• **What the task requires**:
This exercise calls for the records to be returned exactly, with images removed.

Excerpts from a dataset
________________________
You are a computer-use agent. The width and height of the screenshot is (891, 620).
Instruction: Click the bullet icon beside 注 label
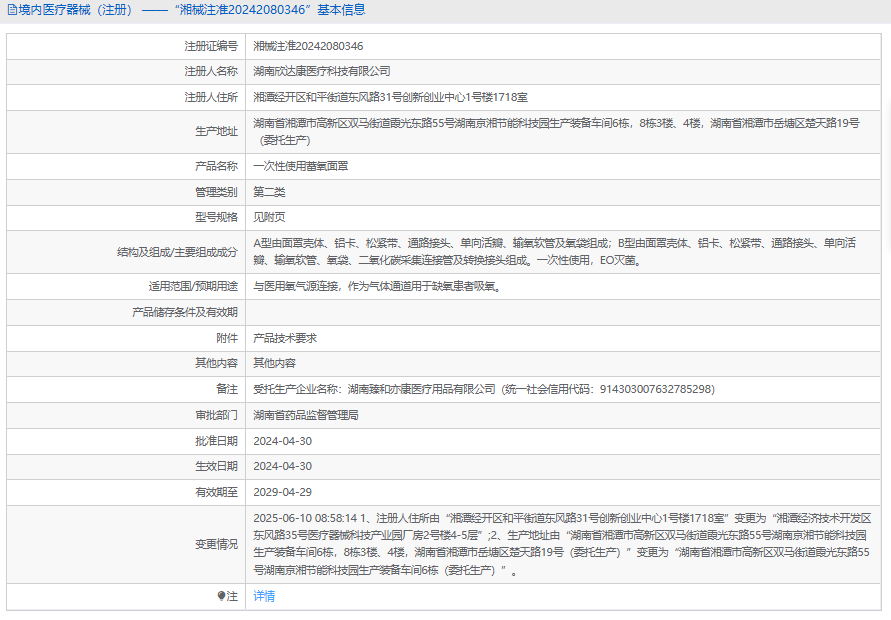click(x=222, y=596)
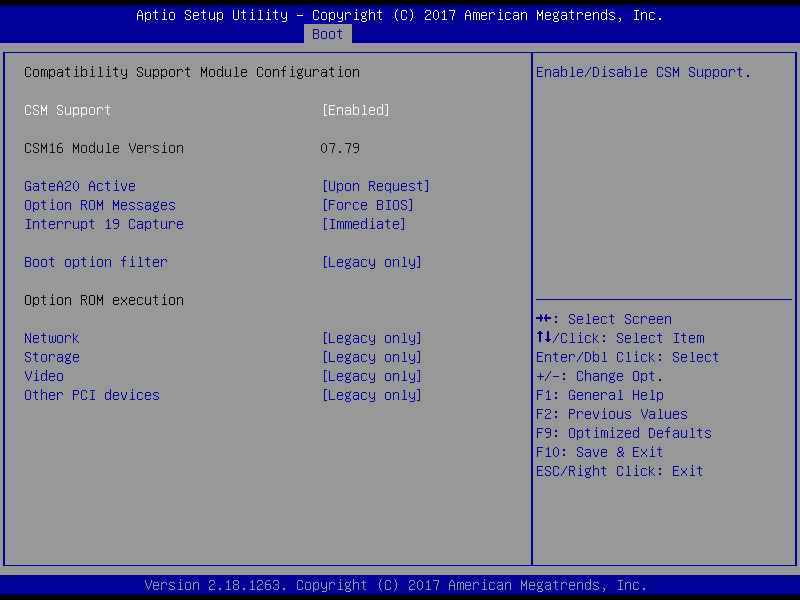This screenshot has height=600, width=800.
Task: Select the CSM Support setting label
Action: tap(68, 110)
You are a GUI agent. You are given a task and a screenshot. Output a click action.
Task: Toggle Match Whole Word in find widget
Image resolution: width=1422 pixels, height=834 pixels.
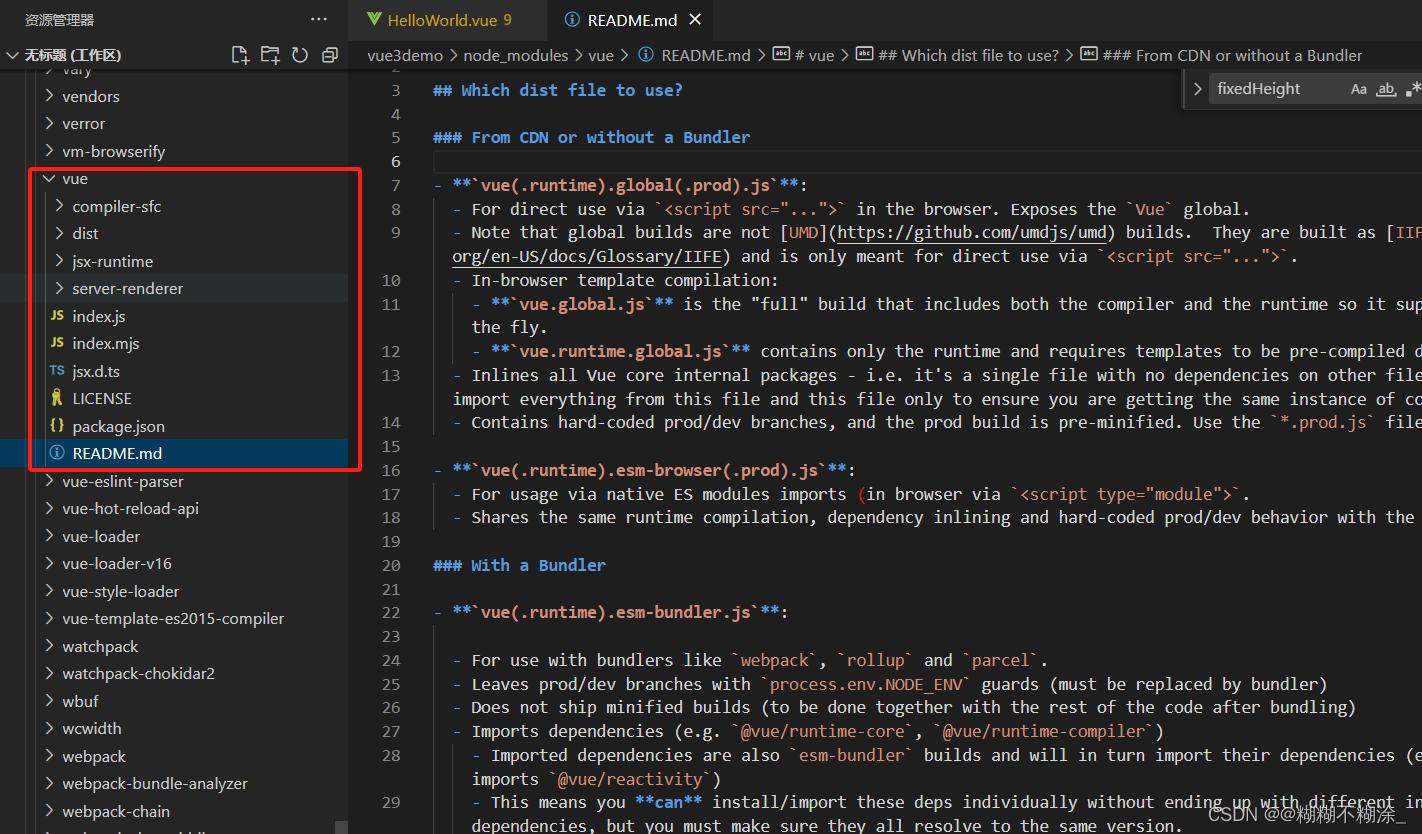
________________________
• **Written response**:
You are a computer-use agent. The width and height of the screenshot is (891, 620).
Instruction: Click the bullet icon beside 注 label
click(x=222, y=596)
This screenshot has height=600, width=800.
Task: Select the CSM Support setting label
Action: tap(68, 110)
You are a GUI agent. You are given a task and a screenshot. Output a click action.
Task: Toggle Match Whole Word in find widget
Image resolution: width=1422 pixels, height=834 pixels.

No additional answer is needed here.